◆ EXERCISE BRIEF: Copy out every line holding the string "shield" from the records below.
══ DATASET
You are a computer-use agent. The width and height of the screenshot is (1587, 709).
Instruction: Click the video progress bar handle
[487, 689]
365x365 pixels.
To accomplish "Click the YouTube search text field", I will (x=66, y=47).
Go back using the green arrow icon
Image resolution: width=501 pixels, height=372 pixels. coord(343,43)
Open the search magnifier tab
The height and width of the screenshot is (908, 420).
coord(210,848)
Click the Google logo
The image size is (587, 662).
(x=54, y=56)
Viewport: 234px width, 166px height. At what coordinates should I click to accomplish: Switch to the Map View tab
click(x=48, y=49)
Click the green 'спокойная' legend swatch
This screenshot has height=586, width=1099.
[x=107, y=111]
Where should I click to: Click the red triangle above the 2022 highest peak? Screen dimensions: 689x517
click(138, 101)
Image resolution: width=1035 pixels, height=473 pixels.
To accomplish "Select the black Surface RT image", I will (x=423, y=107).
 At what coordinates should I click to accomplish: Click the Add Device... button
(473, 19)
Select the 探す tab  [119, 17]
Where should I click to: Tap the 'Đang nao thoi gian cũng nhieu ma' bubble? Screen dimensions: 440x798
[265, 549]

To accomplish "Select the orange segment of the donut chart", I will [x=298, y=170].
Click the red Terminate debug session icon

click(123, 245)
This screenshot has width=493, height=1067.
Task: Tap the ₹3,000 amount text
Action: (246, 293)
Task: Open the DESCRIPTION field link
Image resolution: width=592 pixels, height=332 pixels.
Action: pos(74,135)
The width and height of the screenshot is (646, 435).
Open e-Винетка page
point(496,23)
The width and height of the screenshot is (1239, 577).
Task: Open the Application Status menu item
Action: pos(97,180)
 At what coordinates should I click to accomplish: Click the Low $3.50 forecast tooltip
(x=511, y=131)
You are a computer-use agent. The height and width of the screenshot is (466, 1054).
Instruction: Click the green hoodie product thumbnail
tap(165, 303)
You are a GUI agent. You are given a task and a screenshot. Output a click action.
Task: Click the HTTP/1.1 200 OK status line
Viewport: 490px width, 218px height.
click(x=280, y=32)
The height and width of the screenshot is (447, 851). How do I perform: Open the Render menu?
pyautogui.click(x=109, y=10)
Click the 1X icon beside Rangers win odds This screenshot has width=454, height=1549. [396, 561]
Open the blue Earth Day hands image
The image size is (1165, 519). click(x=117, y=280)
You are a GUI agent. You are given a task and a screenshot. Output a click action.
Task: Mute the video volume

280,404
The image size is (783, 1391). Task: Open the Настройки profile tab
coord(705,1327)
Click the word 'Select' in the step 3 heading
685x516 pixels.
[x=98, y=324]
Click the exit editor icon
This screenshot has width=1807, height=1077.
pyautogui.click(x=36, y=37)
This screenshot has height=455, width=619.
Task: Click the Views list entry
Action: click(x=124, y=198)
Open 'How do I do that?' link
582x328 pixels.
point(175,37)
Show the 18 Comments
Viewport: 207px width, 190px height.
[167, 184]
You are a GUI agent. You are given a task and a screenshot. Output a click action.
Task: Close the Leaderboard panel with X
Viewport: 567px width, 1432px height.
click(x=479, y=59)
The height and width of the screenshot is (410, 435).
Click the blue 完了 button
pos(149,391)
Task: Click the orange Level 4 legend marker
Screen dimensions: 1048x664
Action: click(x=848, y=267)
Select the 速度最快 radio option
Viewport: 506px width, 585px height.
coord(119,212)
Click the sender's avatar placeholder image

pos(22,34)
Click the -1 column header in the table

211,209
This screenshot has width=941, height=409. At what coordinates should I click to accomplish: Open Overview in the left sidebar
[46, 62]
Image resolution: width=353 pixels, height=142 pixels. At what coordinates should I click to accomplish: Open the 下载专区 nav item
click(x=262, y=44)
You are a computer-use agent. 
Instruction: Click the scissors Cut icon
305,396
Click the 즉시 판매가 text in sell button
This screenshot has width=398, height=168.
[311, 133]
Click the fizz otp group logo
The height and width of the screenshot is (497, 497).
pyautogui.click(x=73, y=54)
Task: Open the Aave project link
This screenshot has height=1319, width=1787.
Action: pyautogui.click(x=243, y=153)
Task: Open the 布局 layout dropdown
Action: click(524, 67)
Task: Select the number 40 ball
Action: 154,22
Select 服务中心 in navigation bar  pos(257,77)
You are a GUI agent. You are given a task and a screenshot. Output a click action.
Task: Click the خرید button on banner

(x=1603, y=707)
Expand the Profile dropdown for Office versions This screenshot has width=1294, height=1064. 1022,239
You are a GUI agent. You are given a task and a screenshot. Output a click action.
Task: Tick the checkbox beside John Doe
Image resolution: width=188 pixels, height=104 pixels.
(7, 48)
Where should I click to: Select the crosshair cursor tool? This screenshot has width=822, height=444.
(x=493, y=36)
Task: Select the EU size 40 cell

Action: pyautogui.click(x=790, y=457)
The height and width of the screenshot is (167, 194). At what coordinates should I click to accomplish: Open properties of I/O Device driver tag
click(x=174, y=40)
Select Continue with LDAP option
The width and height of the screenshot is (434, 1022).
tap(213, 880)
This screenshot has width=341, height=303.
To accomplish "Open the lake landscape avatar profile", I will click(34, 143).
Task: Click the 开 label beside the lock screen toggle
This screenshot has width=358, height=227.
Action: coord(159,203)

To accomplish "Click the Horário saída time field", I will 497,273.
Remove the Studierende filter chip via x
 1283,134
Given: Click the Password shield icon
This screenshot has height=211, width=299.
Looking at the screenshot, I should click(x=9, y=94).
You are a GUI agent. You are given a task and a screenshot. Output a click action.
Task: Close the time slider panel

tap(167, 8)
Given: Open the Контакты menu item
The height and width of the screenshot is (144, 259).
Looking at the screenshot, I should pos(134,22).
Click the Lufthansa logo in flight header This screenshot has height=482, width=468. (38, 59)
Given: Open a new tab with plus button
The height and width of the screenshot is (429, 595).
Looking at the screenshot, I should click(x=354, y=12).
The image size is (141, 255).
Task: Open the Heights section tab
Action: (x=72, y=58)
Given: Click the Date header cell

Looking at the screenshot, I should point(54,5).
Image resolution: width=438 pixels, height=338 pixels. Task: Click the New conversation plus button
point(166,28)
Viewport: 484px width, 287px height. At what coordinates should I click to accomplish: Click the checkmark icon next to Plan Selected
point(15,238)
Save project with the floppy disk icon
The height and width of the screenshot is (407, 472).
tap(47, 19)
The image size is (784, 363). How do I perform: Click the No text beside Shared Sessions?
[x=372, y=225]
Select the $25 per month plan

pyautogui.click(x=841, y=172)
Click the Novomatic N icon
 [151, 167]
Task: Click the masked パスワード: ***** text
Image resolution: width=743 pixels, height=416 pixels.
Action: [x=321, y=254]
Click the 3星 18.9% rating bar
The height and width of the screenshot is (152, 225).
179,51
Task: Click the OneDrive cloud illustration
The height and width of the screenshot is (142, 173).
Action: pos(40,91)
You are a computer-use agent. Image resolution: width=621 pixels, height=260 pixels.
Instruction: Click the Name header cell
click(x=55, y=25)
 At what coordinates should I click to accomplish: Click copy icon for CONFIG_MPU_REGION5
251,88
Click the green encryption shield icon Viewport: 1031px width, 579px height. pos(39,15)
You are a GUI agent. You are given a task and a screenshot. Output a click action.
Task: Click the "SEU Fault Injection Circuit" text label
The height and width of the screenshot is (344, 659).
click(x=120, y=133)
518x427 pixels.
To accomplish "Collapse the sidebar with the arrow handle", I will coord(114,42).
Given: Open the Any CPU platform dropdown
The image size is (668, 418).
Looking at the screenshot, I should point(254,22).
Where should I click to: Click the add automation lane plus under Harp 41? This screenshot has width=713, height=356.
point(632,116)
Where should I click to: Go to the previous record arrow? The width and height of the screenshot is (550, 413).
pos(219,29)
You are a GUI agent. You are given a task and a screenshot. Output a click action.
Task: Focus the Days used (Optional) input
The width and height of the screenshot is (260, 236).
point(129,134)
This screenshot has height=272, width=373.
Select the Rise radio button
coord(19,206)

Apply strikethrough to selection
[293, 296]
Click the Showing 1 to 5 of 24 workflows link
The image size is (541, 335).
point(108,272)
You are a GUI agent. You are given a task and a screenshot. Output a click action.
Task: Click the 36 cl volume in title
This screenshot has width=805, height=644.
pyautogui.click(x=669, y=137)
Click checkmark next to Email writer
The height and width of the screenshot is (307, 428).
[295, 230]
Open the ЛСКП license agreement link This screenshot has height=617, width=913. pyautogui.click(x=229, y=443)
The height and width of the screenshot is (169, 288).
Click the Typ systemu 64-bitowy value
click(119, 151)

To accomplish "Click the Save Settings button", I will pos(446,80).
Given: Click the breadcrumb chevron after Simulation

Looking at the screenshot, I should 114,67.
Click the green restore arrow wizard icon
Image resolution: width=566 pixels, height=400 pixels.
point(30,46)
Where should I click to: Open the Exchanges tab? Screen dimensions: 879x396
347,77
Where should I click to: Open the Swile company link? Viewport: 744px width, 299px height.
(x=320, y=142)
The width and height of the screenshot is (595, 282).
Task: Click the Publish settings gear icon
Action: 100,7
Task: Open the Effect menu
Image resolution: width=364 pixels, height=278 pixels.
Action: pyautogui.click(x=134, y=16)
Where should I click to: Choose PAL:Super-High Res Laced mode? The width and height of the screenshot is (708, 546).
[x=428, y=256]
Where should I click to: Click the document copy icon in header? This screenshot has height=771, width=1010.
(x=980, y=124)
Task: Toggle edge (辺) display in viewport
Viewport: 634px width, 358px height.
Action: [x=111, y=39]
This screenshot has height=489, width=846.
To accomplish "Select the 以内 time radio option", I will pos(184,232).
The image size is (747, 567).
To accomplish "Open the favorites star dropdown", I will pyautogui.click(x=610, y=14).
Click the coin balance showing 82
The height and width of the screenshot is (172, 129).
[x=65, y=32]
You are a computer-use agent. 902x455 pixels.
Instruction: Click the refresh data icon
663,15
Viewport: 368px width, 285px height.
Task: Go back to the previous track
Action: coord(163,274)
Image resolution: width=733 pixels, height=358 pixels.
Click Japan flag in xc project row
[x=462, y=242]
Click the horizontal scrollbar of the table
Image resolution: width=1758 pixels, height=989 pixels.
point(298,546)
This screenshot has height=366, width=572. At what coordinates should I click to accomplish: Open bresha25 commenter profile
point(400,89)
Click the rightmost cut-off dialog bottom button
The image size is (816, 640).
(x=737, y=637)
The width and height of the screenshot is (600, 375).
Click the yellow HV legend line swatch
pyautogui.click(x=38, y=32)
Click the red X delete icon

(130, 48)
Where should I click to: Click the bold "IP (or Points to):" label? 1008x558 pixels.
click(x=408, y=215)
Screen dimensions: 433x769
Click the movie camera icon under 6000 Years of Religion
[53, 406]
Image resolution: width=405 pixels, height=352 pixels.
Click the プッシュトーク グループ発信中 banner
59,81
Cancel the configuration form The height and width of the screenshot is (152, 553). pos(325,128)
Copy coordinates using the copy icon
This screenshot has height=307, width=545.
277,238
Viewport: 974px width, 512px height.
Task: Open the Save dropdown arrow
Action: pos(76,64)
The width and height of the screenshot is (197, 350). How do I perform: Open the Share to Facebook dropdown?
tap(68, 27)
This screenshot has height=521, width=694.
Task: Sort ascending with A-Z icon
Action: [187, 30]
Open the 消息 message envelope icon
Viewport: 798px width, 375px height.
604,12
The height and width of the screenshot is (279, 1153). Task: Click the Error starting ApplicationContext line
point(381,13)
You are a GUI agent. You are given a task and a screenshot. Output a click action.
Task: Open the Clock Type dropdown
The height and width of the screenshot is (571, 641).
════
◆ OUTPUT:
Given: Click the Password shield icon
Click the green encryption shield icon Viewport: 1031px width, 579px height. pos(39,15)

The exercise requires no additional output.